Pazpar2 does not have a preconceived model of what makes up a data model. There are no assumptions that records have specific fields or that they are organized in any particular way. The only assumption is that data comes packaged in a form that the software can work with (presently, that means XML or MARC), and that you can provide the necessary information to massage it into Pazpar2's internal record abstraction.

Handling retrieval records in Pazpar2 is a two-step process. First, you decide which data elements of the source record you are interested in, and you specify any desired massaging or combining of elements using an XSLT stylesheet (MARC records are automatically normalized to MARCXML before this step). If desired, you can run multiple XSLT stylesheets in series to accomplish this, but the output of the last one must be a representation of the record in a schema that Pazpar2 understands.

The intermediate, internal representation of the record looks like this:

     <record xmlns="http://www.indexdata.com/pazpar2/1.0"
       mergekey="title The Shining author King, Stephen">

       <metadata type="title" rank="2">The Shining</metadata>

       <metadata type="author">King, Stephen</metadata>

       <metadata type="kind">ebook</metadata>
       <!-- ... and so on -->
     </record>

As you can see, there isn't much to it. There are really only a few important elements to this file.

Elements should belong to the namespace http://www.indexdata.com/pazpar2/1.0. If the root node contains the attribute 'mergekey', then every record that generates the same merge key (normalized for case differences, white space, and truncation) will be joined into a cluster. In other words, you decide how records are merged. If you don't include a merge key, records are never merged. The 'metadata' elements provide the meat of the elements -- the content. The 'type' attribute is used to match each element against processing rules that determine what happens to the data element next. The 'rank' attribute specifies specifies a multipler for ranking for this element.

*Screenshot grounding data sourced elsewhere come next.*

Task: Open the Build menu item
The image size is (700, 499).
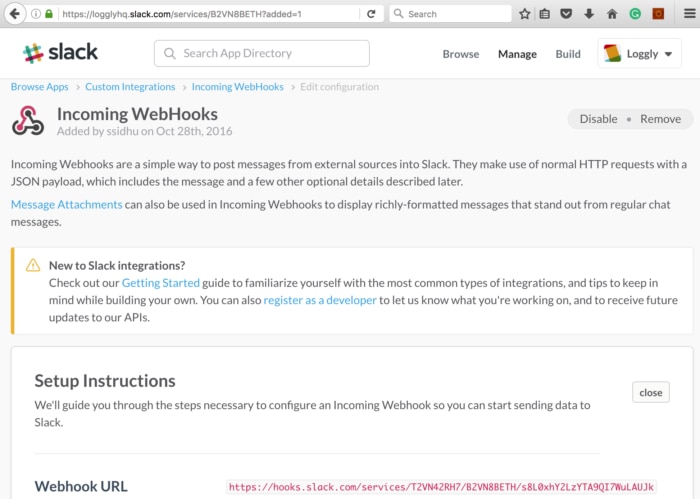Action: (568, 54)
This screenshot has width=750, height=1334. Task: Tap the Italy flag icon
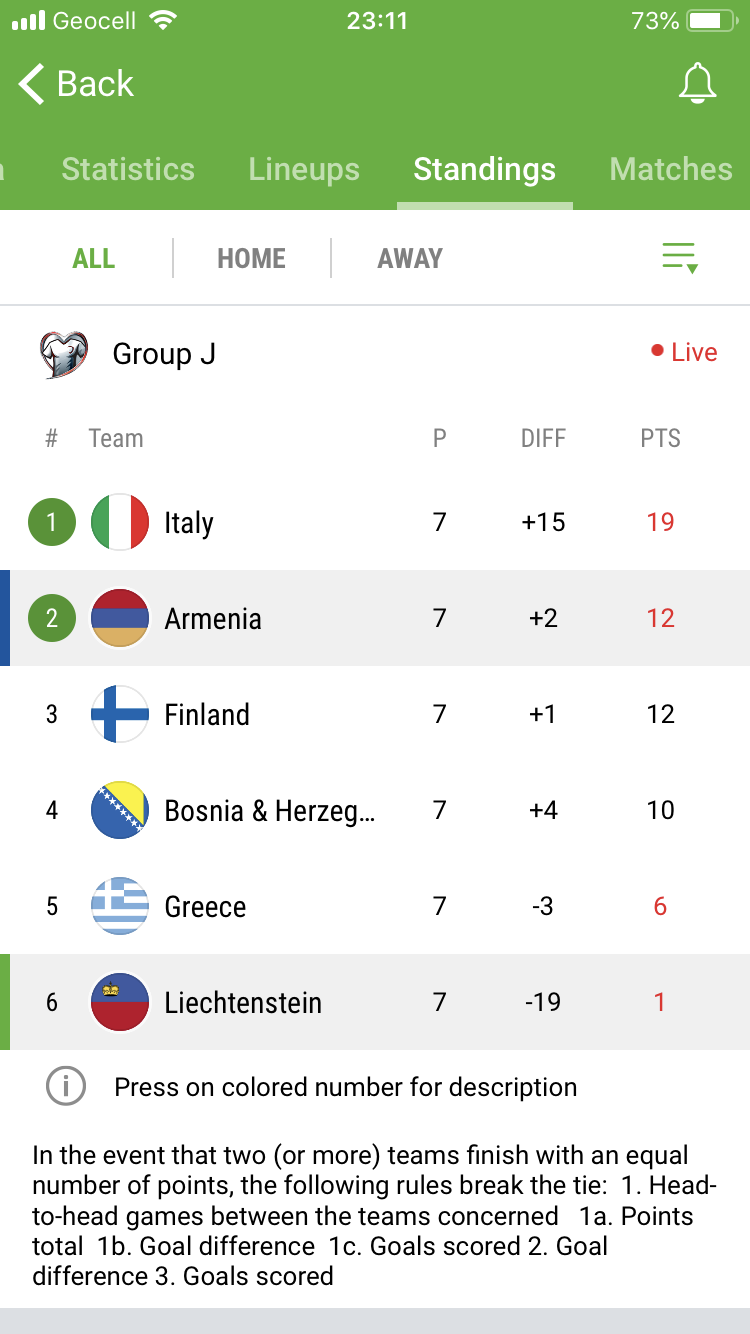click(x=120, y=522)
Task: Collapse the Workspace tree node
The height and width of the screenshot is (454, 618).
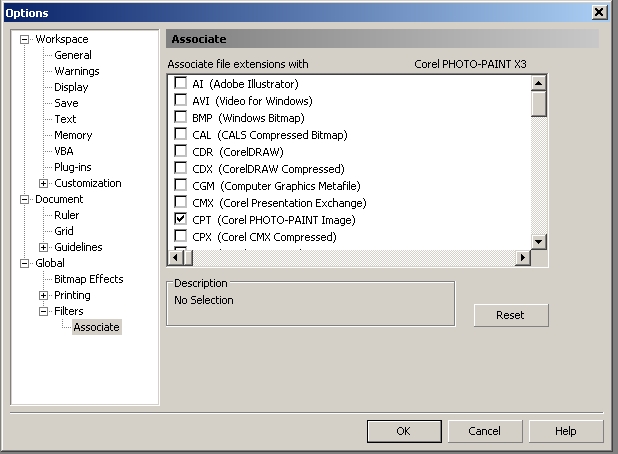Action: pos(25,40)
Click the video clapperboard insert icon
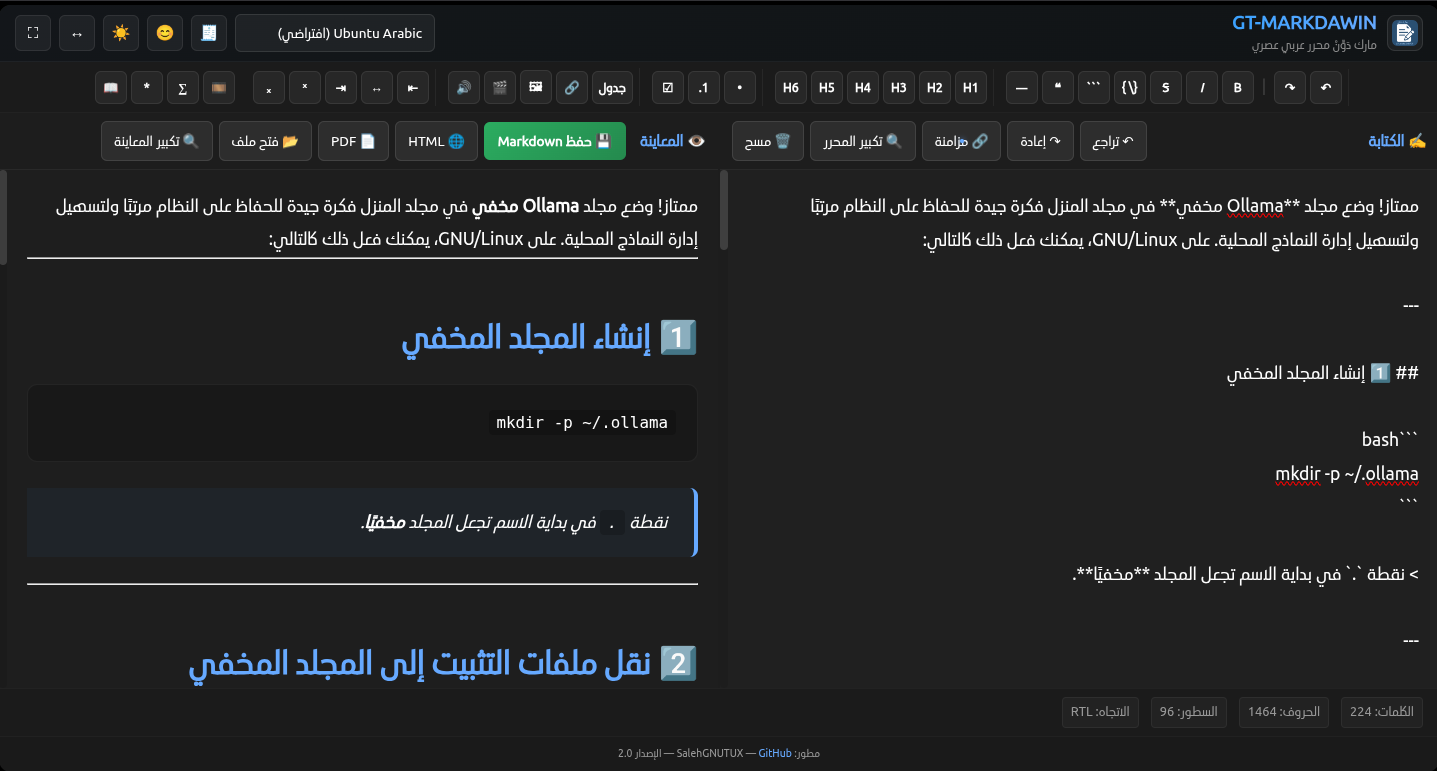1437x771 pixels. pyautogui.click(x=500, y=88)
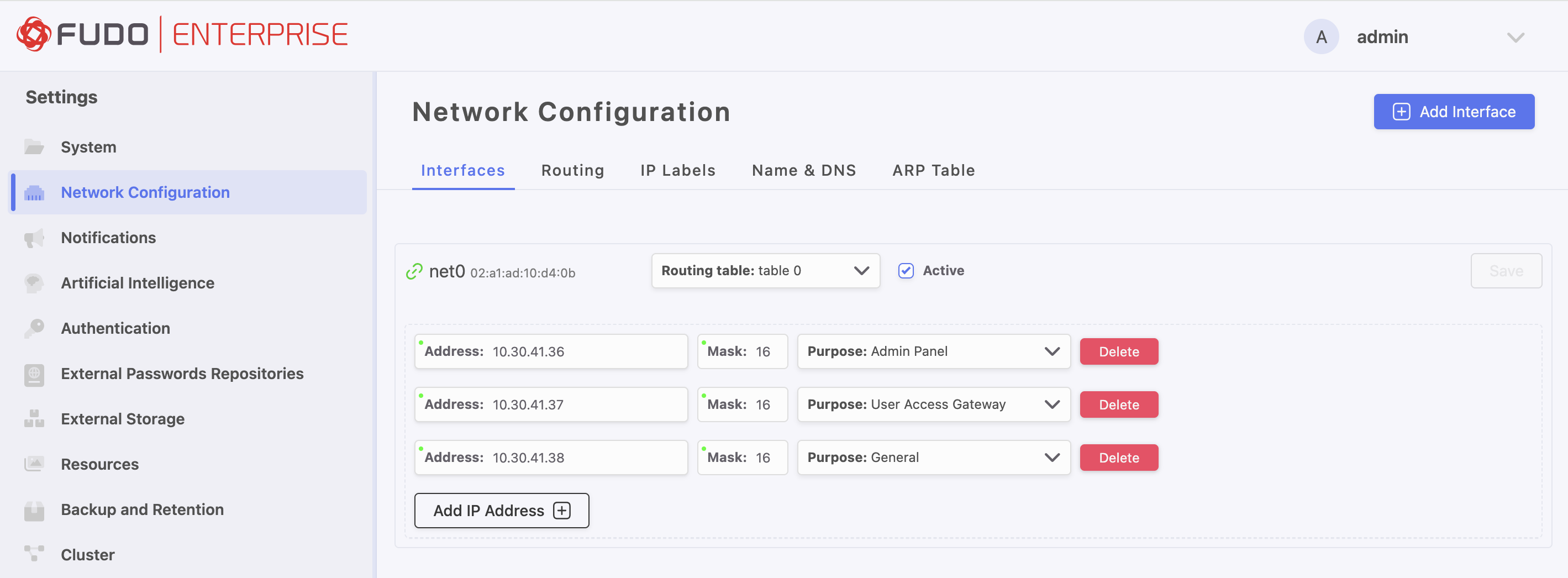
Task: Uncheck the Active checkbox for net0
Action: (x=905, y=270)
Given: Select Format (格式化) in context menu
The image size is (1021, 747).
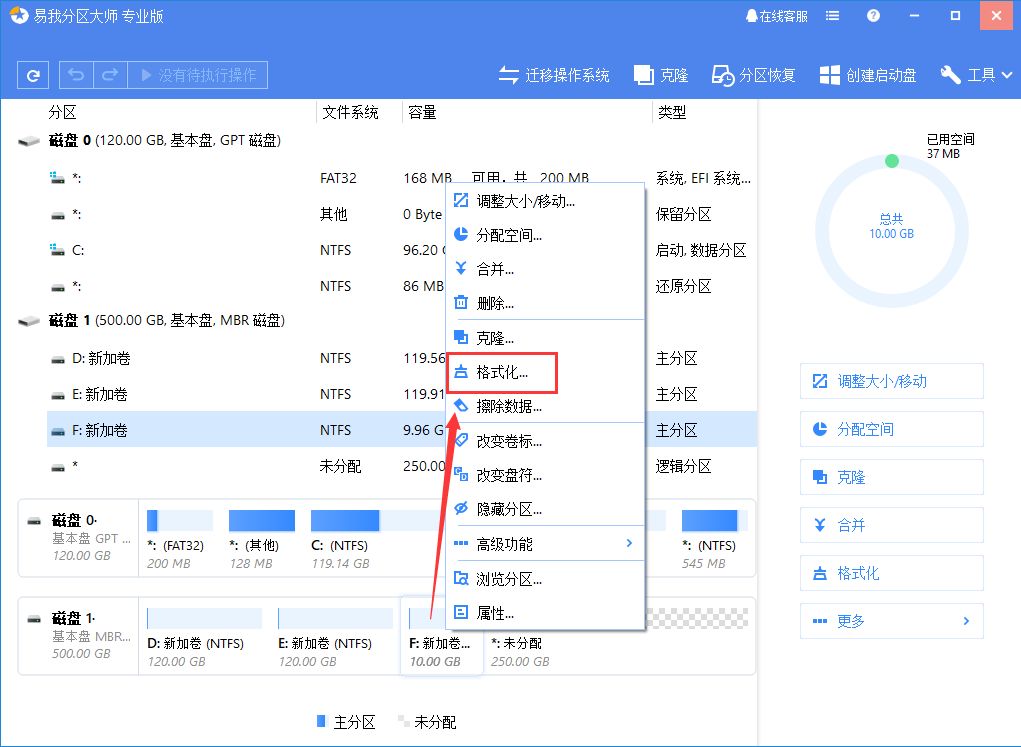Looking at the screenshot, I should 502,373.
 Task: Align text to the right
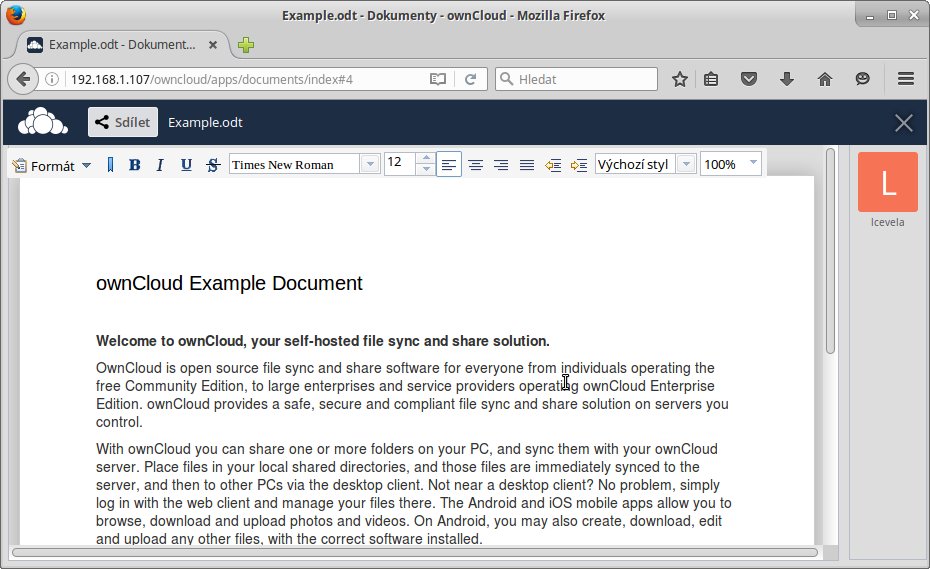coord(501,165)
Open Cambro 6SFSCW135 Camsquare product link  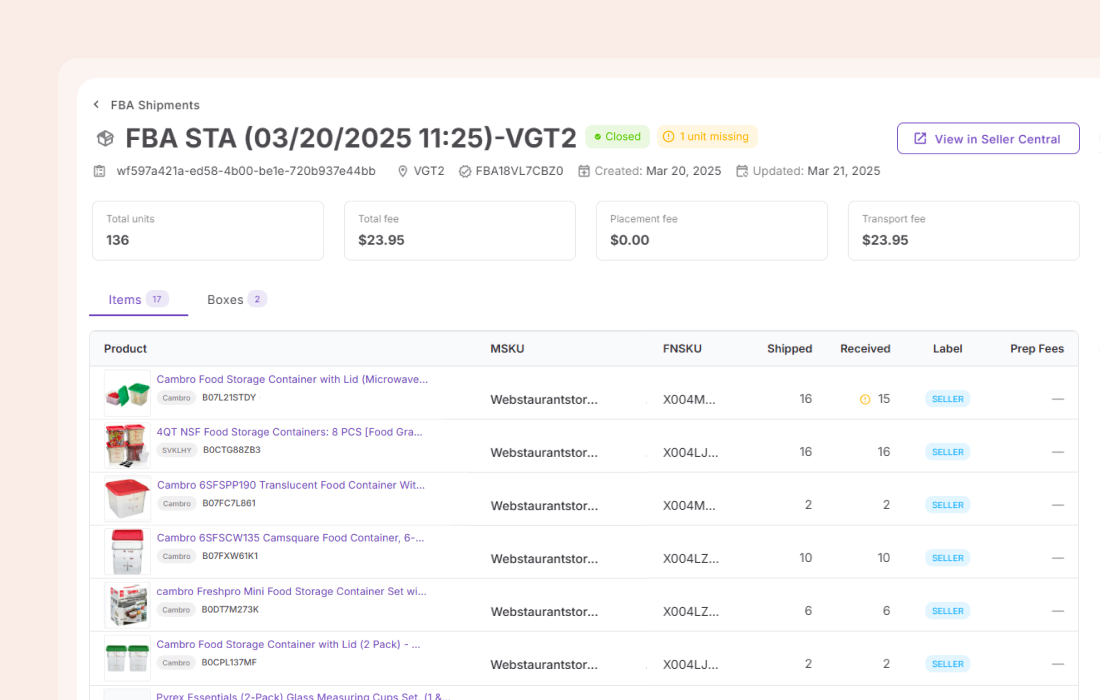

The next processing step is the extraction of metadata from the intermediate representation of the record. This is governed by the 'metadata' elements in the 'service' section of the configuration file. See the section called “server” for details. The metadata in the retrieval record ultimately drives merging, sorting, ranking, the extraction of browse facets, and display, all configurable.

Pazpar2 1.6.37 and later also allows already-clustered records to be ingested. Suppose a database already clusters for us and we would like to keep that cluster for Pazpar2. In that case we can generate a cluster wrapper element that holds individual record elements.

Cluster record example:

     <cluster xmlns="http://www.indexdata.com/pazpar2/1.0">
       <record>
         <metadata type="title" rank="2">The Shining</metadata>
	 <metadata type="author">King, Stephen</metadata>
	 <metadata type="kind">ebook</metadata>
       </record>
       <record>
         <metadata type="title" rank="2">The Shining</metadata>
	 <metadata type="author">King, Stephen</metadata>
	 <metadata type="kind">audio</metadata>
       </record>
    </cluster>